The 5th Anniversary of 9-11
Just who does he think he is?

So the president once again used the tragedy of the September 11th terrorist attacks to justify every lie he's told to the American people, every transgression of the U.S. Constitution his administration has executed and unleashing of unspeakable violence on a nation of Arabs who had nobly endured the tyranny of the despot who ruled them, and the cruelty of policies intended to starve the despot out of office. Non, mes amis, your blogstress is not surprised by what she heard tonight from the Oval Office, but she finds herself nonetheless enraged.

Vying for most audacious line in his speech is the president's quoting of Osama bin Laden's description of al Qaeda's offense against the West as "World War III." Mr.
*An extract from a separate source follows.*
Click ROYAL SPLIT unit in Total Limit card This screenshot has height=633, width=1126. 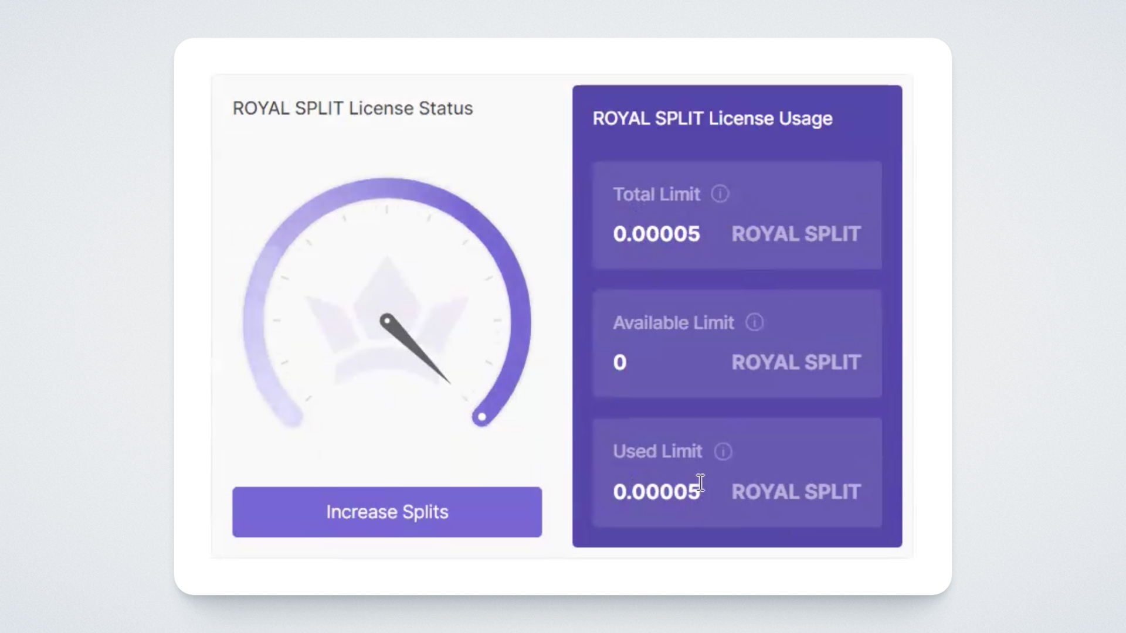click(796, 234)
Bush failed to mention the use more recent use of that description by one Newt Gingrich, the disgraced former Speaker of the House. Also in competition, however, is the president's appropriation of Gingrich's "clash of civilizations" scenario, and the disgraced speaker's contention that, in Bush's words, the "war...will not be over until either we or the extremists emerge victorious."

Once again, the president conflated the war in a Iraq with the U.S. response to al Qaeda's attacks on the World Trade Center and the Pentagon, though, as Vice President Richard V. Cheney did, at last, yesterday on "Meet the Press," he did admit that Saddam Hussein had nothing to do with the 9/11 attacks.

Yet, your blogstress's favorite line in the speech was neither of those mentioned above. It was this: "We look to the day when the nations of that region recognize their greatest resource is not the oil in the ground, but the talent and creativity of their people."

Hello? How 'bout: "We look to the day when America and all of the West recognized that the greatest resource of the Middle East is not the oil in the ground, but the talent, creativity and historical legacy of its people."